The financial habits you establish in your 20s can affect you for years and years. Whether you’re overwhelmed by the thought of paying off student loans or you didn’t make the best choices with your first credit card, there are things you can do now to improve your situation. Before you get started, know where you stand by getting your free credit score. Watching your credit score grow as you establish better financial habits and work to repair missteps can be quite rewarding.
Here are four tips to help you get out of debt and stay that way.
1. Prioritize student loan debt
Borrow money to cover the costs of your college education? Paying back that debt on time is essential for your budget and your credit.
“When it comes to debt, obviously paying student loans is the priority,” says Bruce McClary, vice president of public relations for the National Foundation for Credit Counseling. “That always needs to be kept in mind when starting out.”
A hefty portion of your FICO score – 35 percent – is dependent on your payment history, so making all your payments on time can help improve your credit score.
Ignoring those payments? Don’t even think about it.
“The consequences for not paying student loan debt (are) very severe. Student loan debt is not something you can ever manage through bankruptcy. It stays with you,” McClary says.
2. Clear away credit card debt
Don’t let high interest-credit card debt keep you from other important life goals. Instead, take responsibility for the debt, advises Beverly Harzog, author of “The Debt Escape Plan.”
“The first thing I tell people to do, they have to look their debt in the eye and own it,” says Harzog, who ran up a lot of debt with seven credit cards in her 20s. “It’s so easy to pretend it’s not there. First, take responsibility for it, because once you do that, you can create a plan.”
Tally up your total outstanding credit card balances so you know just how much you owe and then review your budget.

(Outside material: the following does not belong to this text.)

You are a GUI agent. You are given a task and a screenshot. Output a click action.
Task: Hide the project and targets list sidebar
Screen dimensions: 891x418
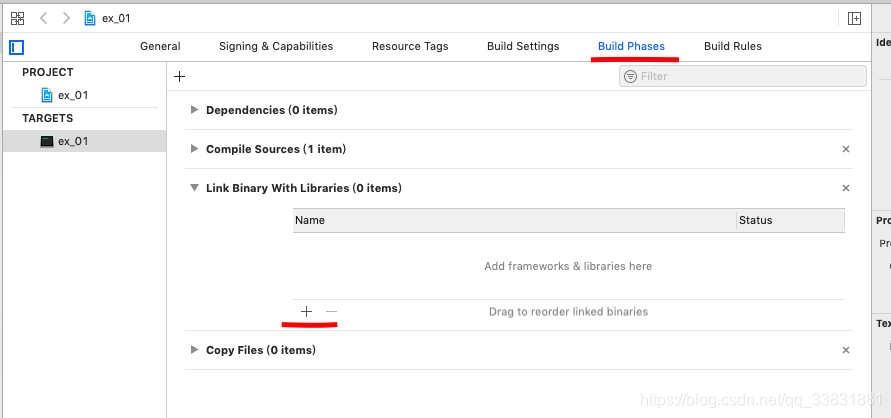coord(16,47)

“Take a hard look at cash flow, the whole financial situation,” Harzog says.
Rewards and perks that come with the best credit cards mean nothing if you’re accruing costly interest on unpaid balances.
“If you have any credit card debt, you want to power pay that debt and get it out of the way as quickly as you can,” McClary advises. “Don’t just pay the minimum. Pay more than the minimum. Ideally, you want to pay it off in just a few billing cycles. Pay as much as you can without causing problems in other areas of your budget.”
3. Budget smart and live lean
Did you just score your first big job? Don’t blow your paycheck.
“Though it may be tempting to start living large with your first paycheck, live lean,” McClary says. “It’s exciting to have your first paycheck. The key is thinking about what’s important down the road.”
Be smart and thrifty about your spending, and look for ways to cut costs.
“Keep costs to a minimum. You don’t have to buy new furniture. You don’t have to have the flashiest clothes,” McClary suggests. “Try to find a place that’s affordable but near public transportation.”
Don’t be so quick to acquire stuff that you end up overspending and getting into trouble.
“What expenses can I delay?” asks Catherine Hawley, a certified financial planner in Monterey, Calif. “I may need a nice suit for work or two, but I don’t need an entire wardrobe. (With) furniture, I don’t need the entire furniture set to furnish an apartment. Or I can save for that over the next six months.”
4. Build savings
Once you reach that debt-free landmark, focus on saving as much as possible. Participate in your company’s 401(k) plan. Create an emergency fund and continue depositing money into your savings account.
Hawley recommends millennials have enough in their emergency fund to cover three to six months of living expenses.
Even if you’re not yet free of debt, it’s still a good idea to put some money away.
“It really depends if someone has debt – I may say one month set aside for an emergency fund and throw everything at credit card debt,” Hawley says.
The more you save, the less likely you are to turn to a credit card to cover a financial emergency.